Asynapsis can result from defects in synaptonemal complex (SC) formation or recombination. To address whether ATR can promote SC formation independent of recombination, we used the Spo11-null mutation, which permits genetic dissociation of synapsis from recombination initiation34. Spo11−/− males do not form programmed DSBs, yet achieve extensive SC formation between non-homologs35, 36. If deletion of ATR impeded SC formation in Spo11 nulls, then ATR must have a role in SC formation. We therefore compared synapsis between Spo11−/− and Atrfl/– Spo11−/− males. Like each single mutant, Atrfl/– Spo11−/− males exhibited stage IV germ cell elimination (Supplementary Fig. 2a,b). We classified SC formation, assessed using SYCP3 and the SC central element component SYCE237, into three classes: (i) complete SC, encompassing the entire axis length, (ii) partial SC, extending along only part of an axis, and (iii) focal SC (Fig. 3c–e). Relative to Spo11−/− males (Fig. 3c), Atrfl/– Spo11−/− males (Fig. 3d) exhibited a decrease in complete and partial SC formation, and an increase in focal SC (Fig. 3c–e). These findings suggest that ATR promotes conversion of SC foci into longer SC stretches. Using Atrfl/– Spo11−/− males, we also demonstrated that formation of the pseudosex body in Spo11−/− males is ATR dependent (Supplementary Fig. 2c, d).
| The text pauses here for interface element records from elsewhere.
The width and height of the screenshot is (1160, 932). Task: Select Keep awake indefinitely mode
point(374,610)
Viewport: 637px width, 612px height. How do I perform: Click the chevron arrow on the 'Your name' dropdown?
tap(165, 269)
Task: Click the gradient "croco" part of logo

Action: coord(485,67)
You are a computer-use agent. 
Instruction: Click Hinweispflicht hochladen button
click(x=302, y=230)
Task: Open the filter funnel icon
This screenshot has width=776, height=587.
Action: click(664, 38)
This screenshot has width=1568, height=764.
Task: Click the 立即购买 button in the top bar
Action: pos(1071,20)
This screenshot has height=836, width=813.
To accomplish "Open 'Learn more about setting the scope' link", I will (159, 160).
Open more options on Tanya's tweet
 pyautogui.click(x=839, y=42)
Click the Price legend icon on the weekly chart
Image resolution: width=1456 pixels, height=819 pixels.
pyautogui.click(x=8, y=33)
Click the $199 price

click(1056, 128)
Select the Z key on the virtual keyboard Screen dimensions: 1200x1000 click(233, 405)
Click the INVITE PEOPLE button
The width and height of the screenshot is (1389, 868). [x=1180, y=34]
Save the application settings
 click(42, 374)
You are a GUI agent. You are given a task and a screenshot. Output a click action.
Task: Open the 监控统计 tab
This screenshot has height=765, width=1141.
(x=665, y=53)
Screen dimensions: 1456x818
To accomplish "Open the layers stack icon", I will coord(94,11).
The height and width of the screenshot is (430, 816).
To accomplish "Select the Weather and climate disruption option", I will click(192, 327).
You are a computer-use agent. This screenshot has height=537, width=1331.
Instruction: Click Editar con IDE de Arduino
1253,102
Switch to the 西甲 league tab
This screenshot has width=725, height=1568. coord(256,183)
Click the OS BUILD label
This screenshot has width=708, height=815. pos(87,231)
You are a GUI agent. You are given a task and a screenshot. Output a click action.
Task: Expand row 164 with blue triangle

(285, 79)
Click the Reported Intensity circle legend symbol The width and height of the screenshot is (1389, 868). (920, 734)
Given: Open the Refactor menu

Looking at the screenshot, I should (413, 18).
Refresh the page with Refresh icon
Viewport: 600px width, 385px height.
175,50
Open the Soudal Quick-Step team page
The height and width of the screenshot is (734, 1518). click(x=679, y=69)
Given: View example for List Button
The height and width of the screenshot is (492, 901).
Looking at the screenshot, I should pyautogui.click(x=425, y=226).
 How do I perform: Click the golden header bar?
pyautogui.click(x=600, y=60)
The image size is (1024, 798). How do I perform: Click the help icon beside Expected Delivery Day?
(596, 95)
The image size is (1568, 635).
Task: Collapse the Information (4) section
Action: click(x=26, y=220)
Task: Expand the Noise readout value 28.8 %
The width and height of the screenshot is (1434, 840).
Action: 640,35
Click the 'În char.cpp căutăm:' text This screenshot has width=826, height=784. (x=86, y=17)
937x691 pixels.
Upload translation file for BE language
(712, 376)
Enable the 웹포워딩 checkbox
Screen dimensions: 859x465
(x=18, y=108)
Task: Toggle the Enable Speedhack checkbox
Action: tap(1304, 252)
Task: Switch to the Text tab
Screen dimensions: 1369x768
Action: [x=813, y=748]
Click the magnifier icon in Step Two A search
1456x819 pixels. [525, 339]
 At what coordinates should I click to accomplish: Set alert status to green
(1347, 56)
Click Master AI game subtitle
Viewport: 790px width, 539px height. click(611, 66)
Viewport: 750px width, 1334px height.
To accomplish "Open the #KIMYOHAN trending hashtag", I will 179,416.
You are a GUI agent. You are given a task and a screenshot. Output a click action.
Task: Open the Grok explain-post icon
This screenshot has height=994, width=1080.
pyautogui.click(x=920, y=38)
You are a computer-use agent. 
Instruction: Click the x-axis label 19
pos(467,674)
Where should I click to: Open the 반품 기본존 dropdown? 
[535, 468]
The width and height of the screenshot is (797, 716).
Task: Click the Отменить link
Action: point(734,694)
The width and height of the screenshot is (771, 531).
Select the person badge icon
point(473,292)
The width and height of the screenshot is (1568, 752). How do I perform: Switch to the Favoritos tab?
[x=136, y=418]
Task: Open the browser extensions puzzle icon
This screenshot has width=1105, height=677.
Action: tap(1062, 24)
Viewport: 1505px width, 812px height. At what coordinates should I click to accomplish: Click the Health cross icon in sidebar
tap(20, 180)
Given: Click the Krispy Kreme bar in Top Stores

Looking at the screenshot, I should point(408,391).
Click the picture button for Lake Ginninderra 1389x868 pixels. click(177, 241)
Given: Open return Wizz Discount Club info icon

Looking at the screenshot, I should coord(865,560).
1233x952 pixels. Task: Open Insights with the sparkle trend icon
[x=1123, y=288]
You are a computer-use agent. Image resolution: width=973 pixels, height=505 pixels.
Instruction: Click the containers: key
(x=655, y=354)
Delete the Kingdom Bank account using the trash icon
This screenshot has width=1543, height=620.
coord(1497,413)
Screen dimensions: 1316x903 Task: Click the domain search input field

Our data suggested that ATR can promote synapsis independent of recombination. To strengthen these findings, we devised an additional method to quantify synapsis. We triple immunostained cells for SYCP3, SYCE2 and centromeres, and counted the number of centromeres that had achieved synapsis, i.e., that colocalized with SYCE2 signals (centromere-SYCE2, or CS number; Fig. 3f–i). The mean CS number was reduced in Atrfl/– relative to control males, confirming that ATR is required for normal levels of synapsis (Fig. 3f, i). In Atrfl/– Spo11−/− males, the mean CS number was reduced relative to that in Spo11−/− males (Fig. 3g–i). Thus, ATR promotes SC formation both in the presence and absence of SPO11-generated DSBs. We did not compare synapsis in Atrfl/– males with that in Atrfl/– Atm−/− males, because in the latter model chromosome axes were highly fragmented at early pachynema.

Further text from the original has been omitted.